それを見て陛下も机を離れこちらに来て向かいに座る。

近くでみる陛下は少し顔色が悪いように見えた。


「少し話をしよう」

そう口を開いた陛下は私の目を見て言った。


「その瞳……。それがお前の運命を変えた」


「この目……ですか?」


「……お前、本当は何者だ?」

私の言葉など耳に入っていないのか、陛下は私にそう尋ねた。


「本当は……って。公爵様の言った通り食堂で働いていた、ただの平民です」


「それだけか?あの男の情人では?」


……どいつもこいつも。どうしてそんな目でしか見れないのか。


「違います。先日街へ買い物に出かけた時、公爵家の馬車の馬が制御不能になって……その時にたまたま出会った……それだけです」


「本当に偶然か?」


「本当です。そう度々馬車にはねられそうな場面には遭遇しないですよ」

私が少しムッとした様に話すと、


「なるほど。で、どうしてお前は公爵の願いを聞いた?」


「願いって……そんな事は聞いてません。公爵家で使用人として働けと言われて公爵家に連れて行かれ、その上気づけばここに居たんです!公爵には何にも聞いてませんし、自分が何故ここに、こんな格好で居るのかも分かりません!!」


私はドレスのスカートを摘んでそう叫んだ。はっきり言ってムカついている。

誰も何も教えてくれない。なのに何故私に色々と質問するのか。訊きたいのはこっちの方だ!!

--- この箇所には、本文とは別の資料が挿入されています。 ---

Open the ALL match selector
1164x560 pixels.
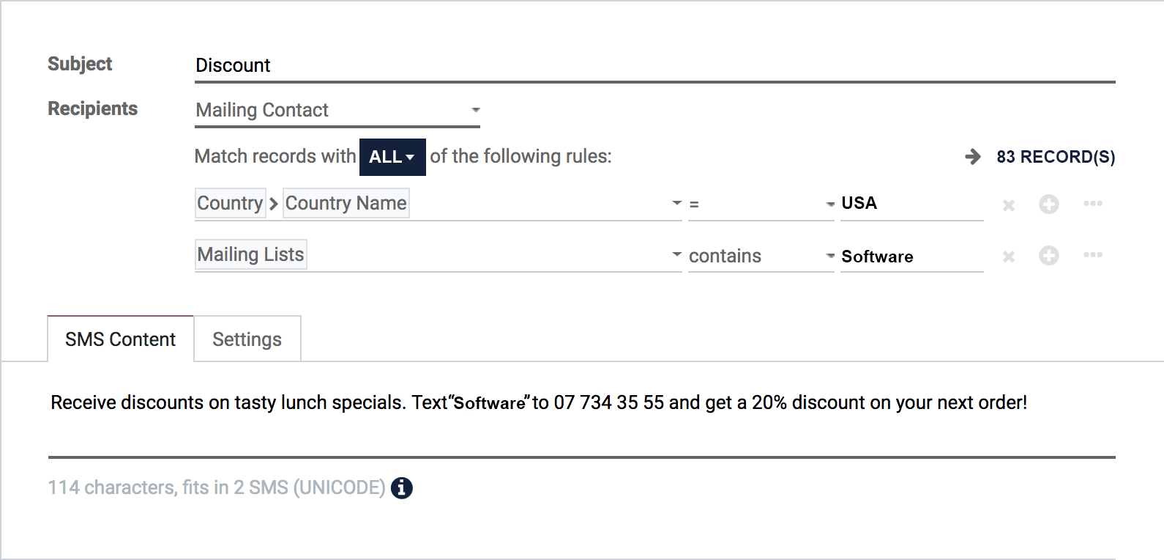point(392,157)
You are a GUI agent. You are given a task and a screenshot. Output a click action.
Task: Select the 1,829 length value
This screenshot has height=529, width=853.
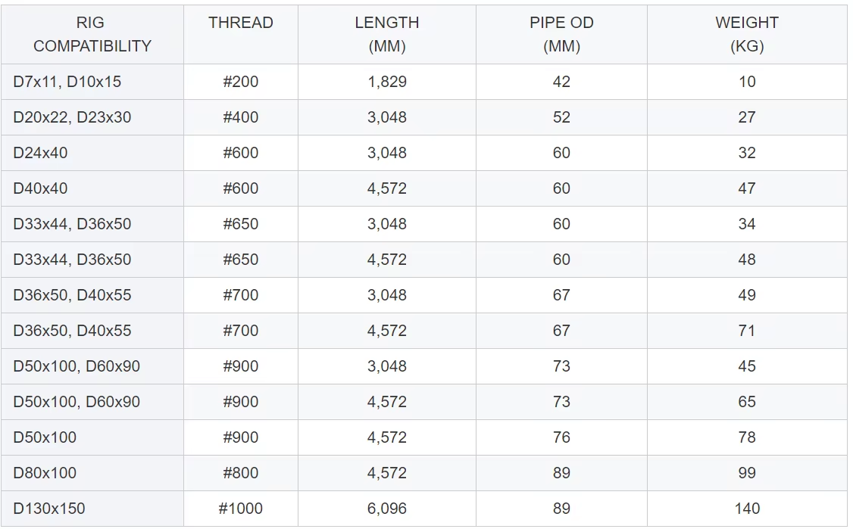[x=387, y=82]
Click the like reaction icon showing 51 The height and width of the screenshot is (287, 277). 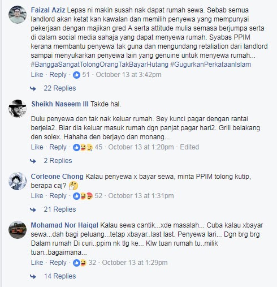click(x=76, y=75)
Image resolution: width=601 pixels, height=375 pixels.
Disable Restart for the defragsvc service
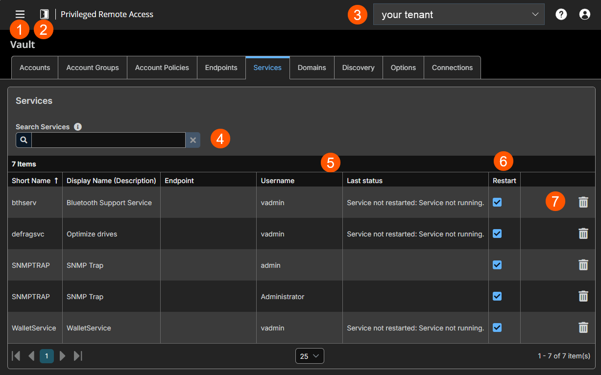[x=497, y=234]
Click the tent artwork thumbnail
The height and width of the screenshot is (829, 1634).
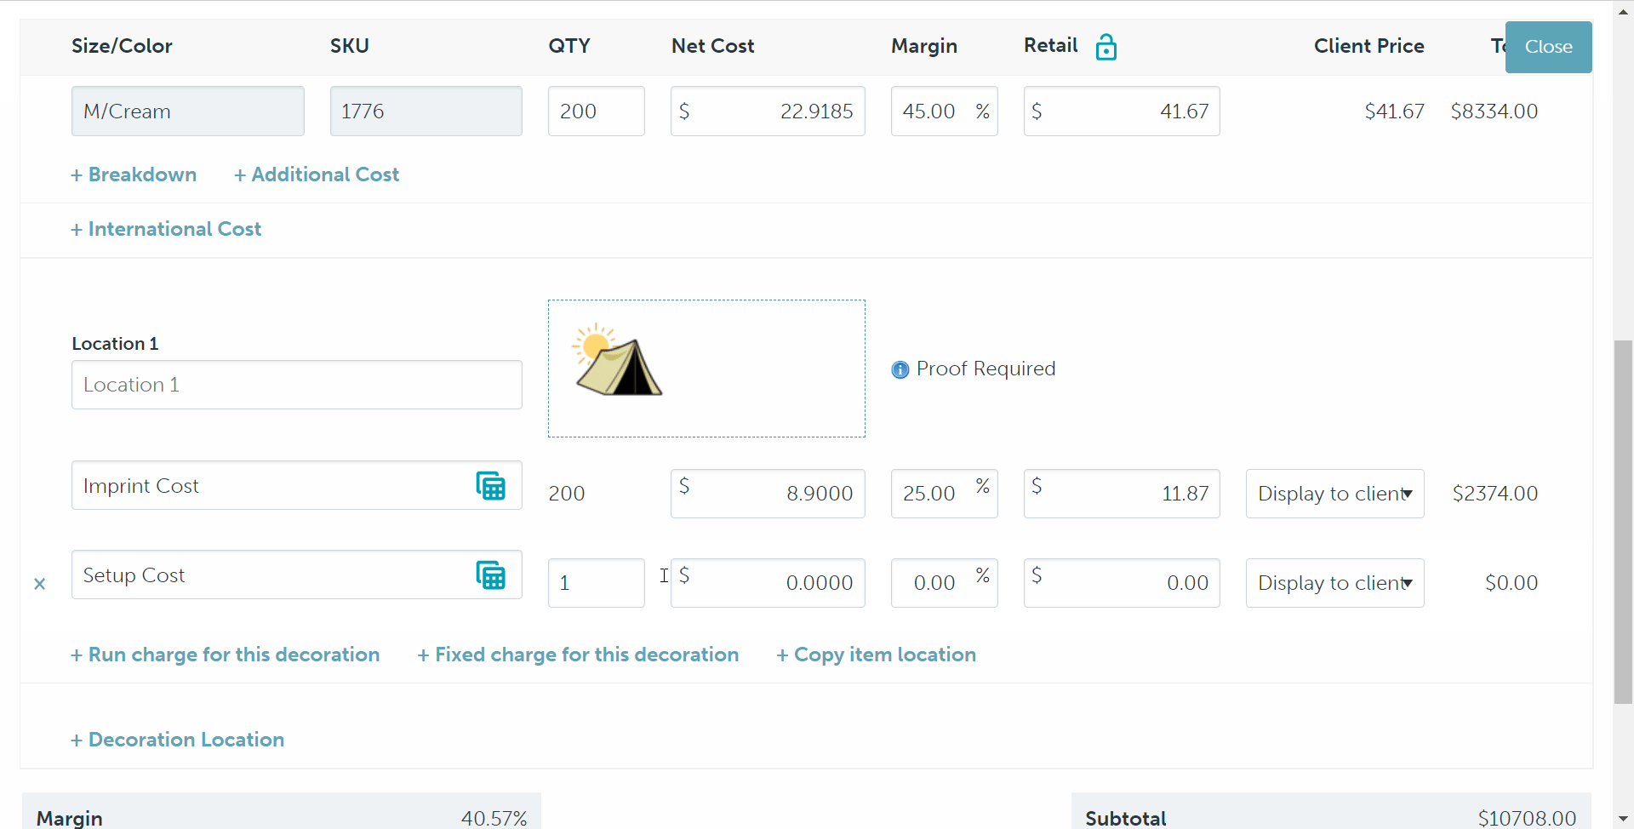pyautogui.click(x=618, y=361)

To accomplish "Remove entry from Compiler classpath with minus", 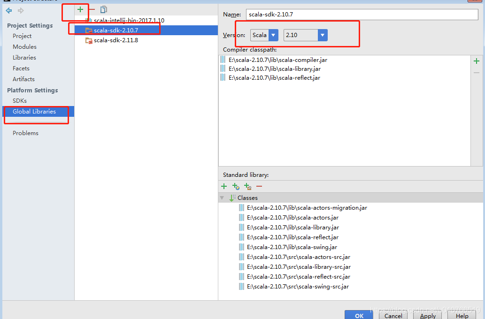I will (477, 72).
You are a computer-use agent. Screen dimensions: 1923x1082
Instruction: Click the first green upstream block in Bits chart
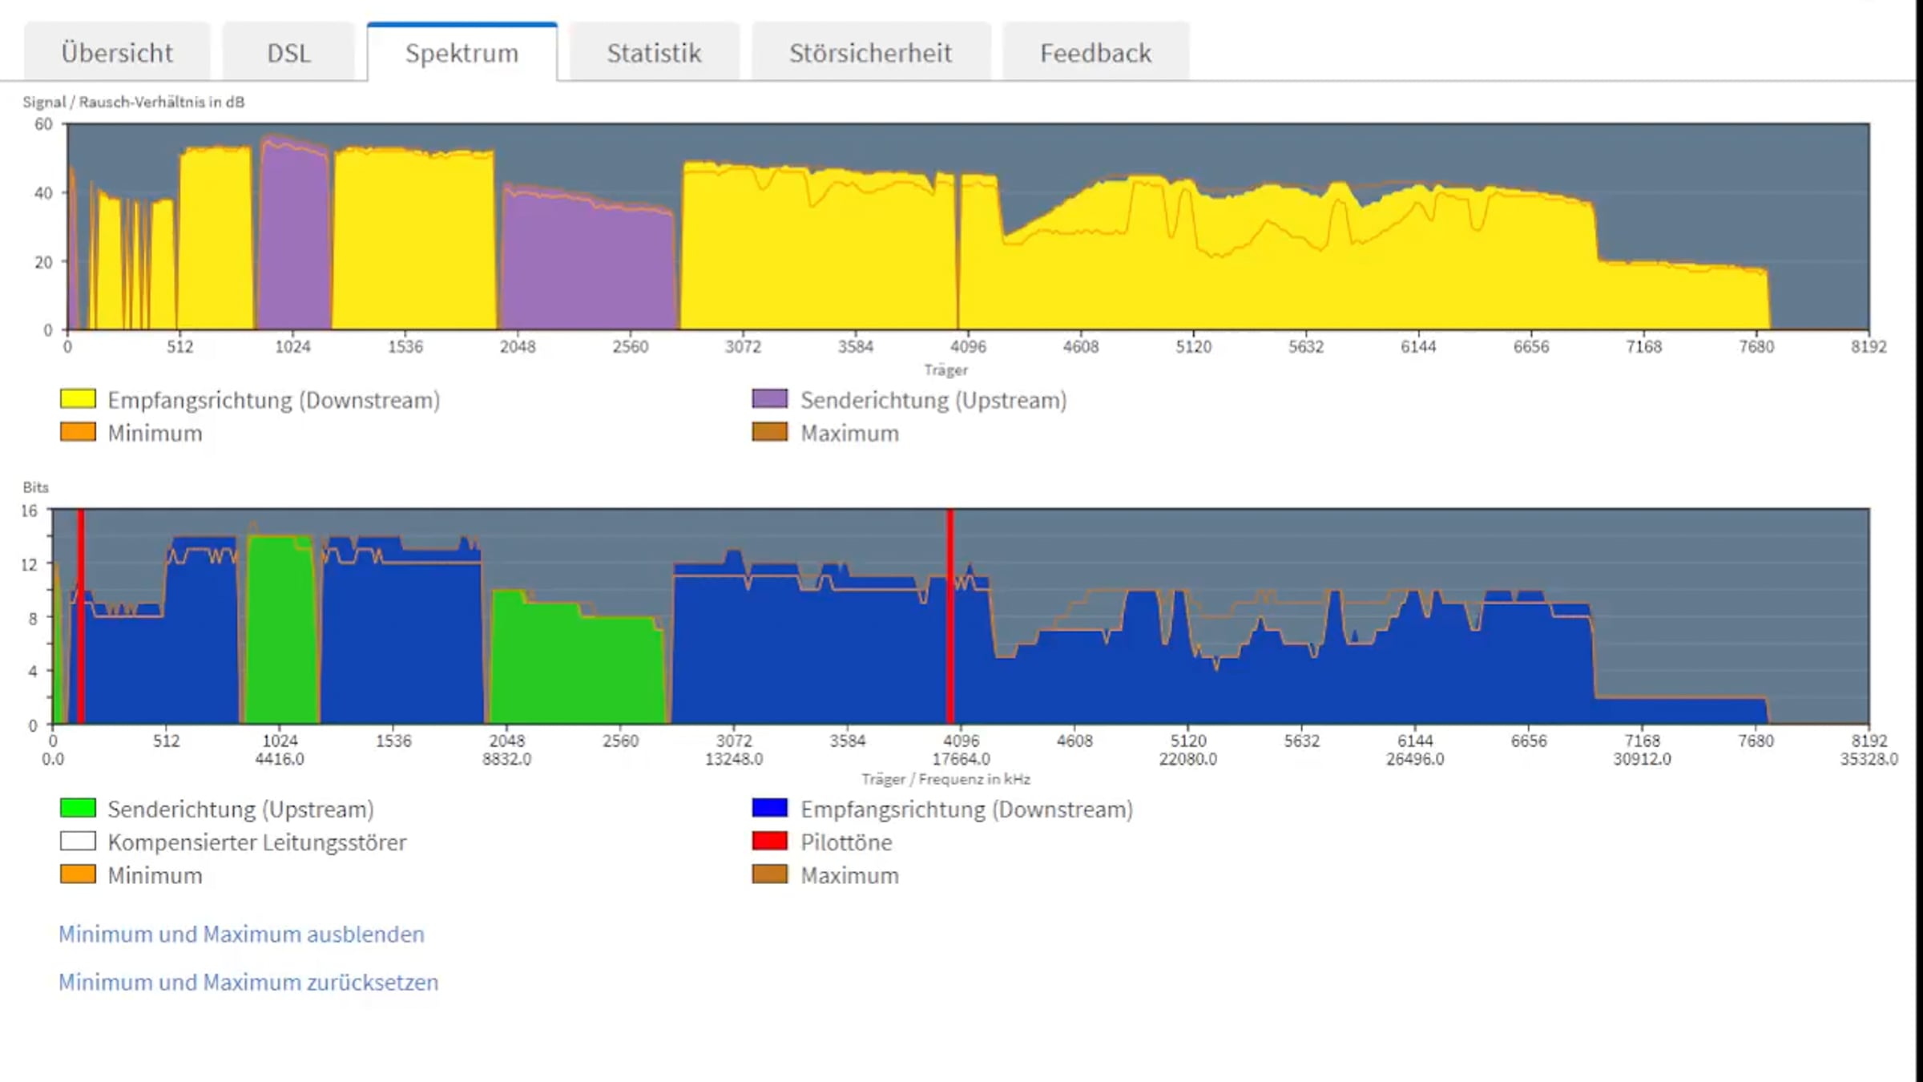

私の剣幕に陛下は目を丸くした。そして、少しだけ微笑むと、


「悪かった。混乱しているのはお前の方だったな。だから……泣くな」

そして、私にハンカチを差し出した。


私は感情の爆発と共に涙を流していたらしい。

私はそのハンカチをひったくる様に手に取ると、涙をグイッと拭いて、ついでに鼻もかんだ。……ちょっとスッキリした。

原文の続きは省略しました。